[BEGIN The records]
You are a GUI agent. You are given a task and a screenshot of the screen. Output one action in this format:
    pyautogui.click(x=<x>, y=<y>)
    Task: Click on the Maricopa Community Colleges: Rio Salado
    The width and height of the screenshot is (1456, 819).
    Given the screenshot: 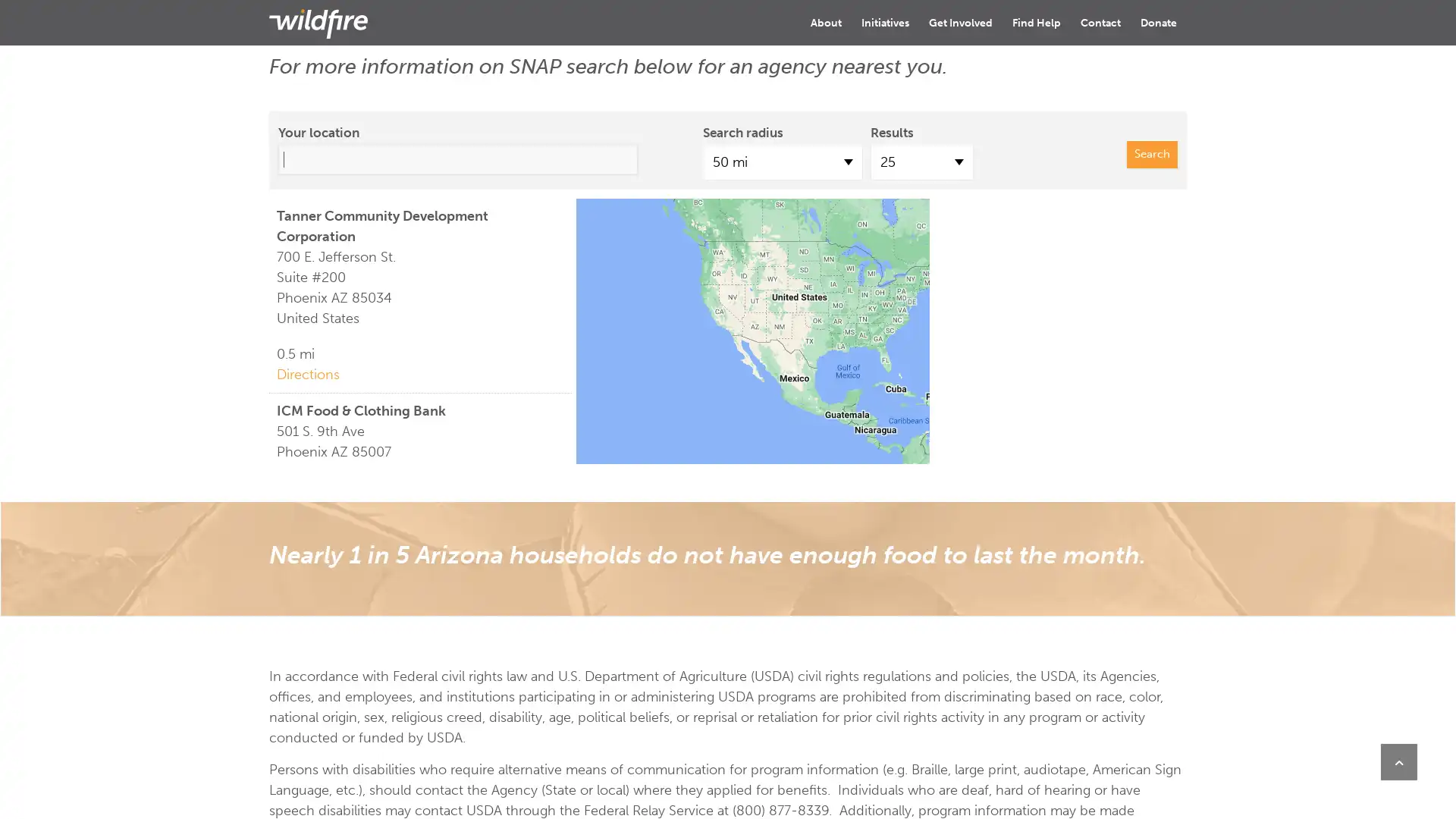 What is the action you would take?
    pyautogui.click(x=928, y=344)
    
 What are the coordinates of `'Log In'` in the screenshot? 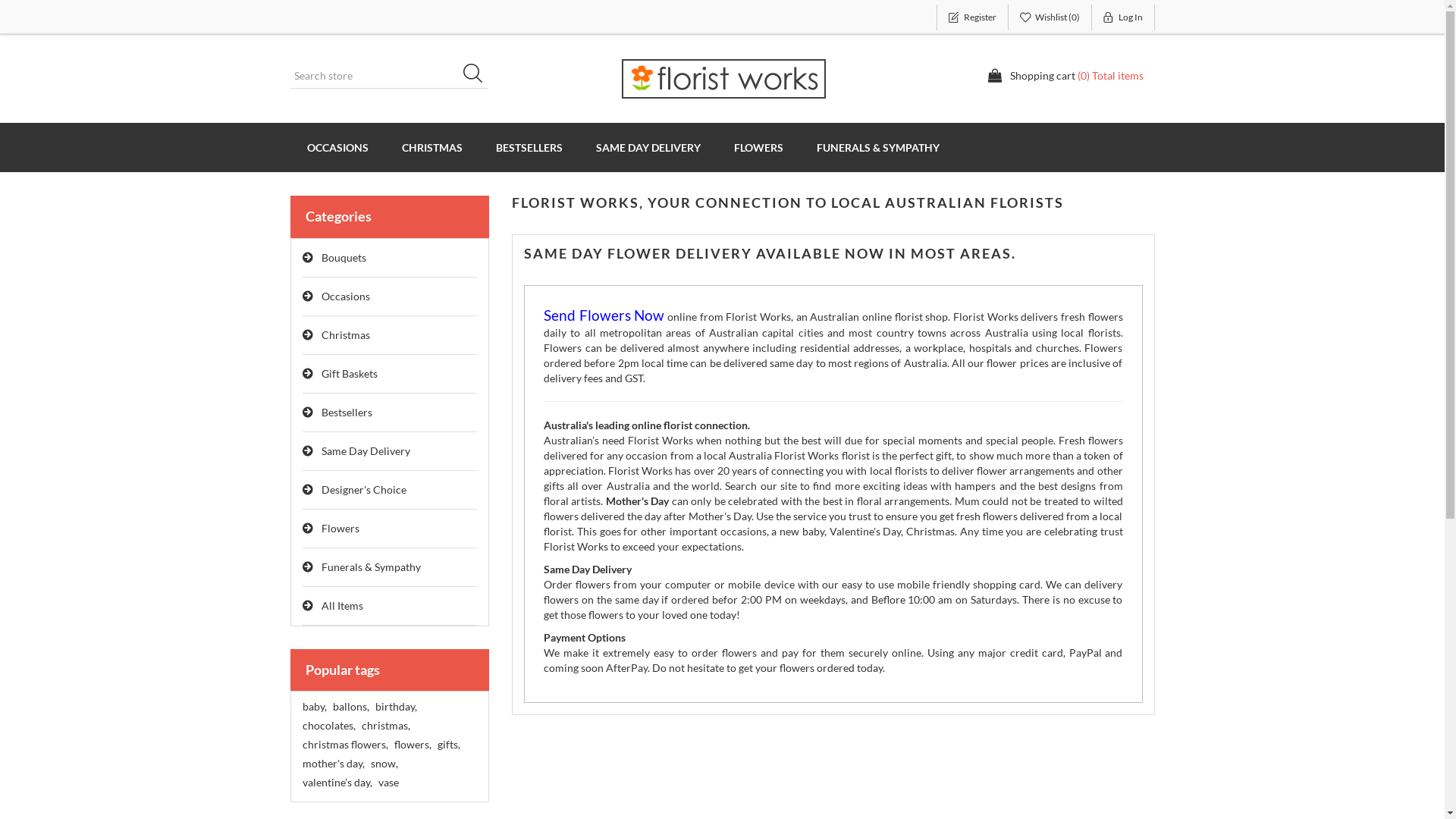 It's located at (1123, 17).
[END The records]
[BEGIN The records]
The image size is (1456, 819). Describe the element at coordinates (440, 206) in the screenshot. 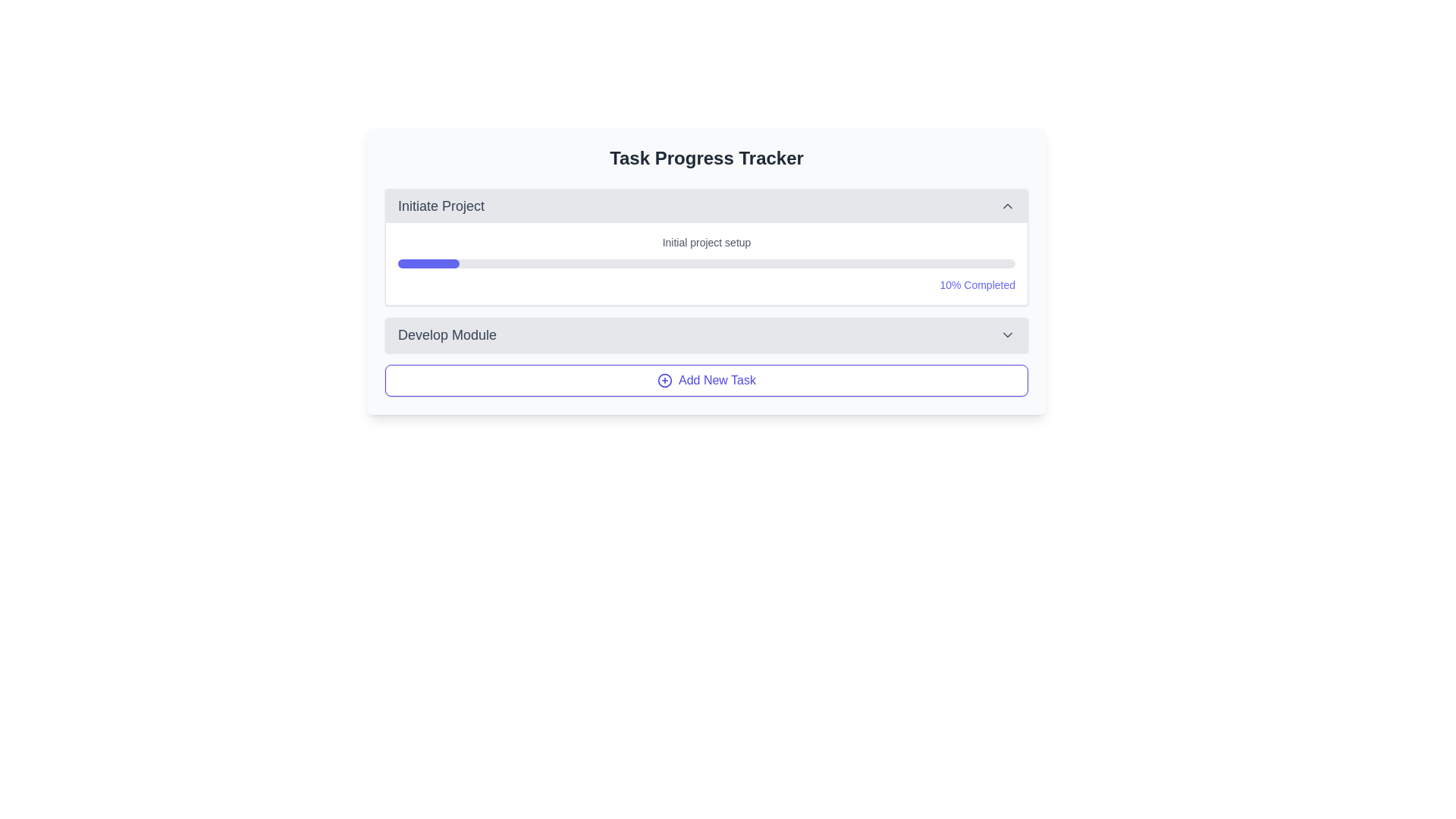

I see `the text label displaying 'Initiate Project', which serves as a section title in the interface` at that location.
[END The records]
Task to carry out:
Could you turn the stretch of lines from the one containing "The image size" through the one containing "at that location." into a two-column CSV with the columns request and answer? Put one row per request, with each field quoted, line breaks replaced by spaces, and the pictures left out.

Exercise result:
request,answer
"The image size is (1456, 819). Describe the element at coordinates (440, 206) in the screenshot.","I see `the text label displaying 'Initiate Project', which serves as a section title in the interface` at that location."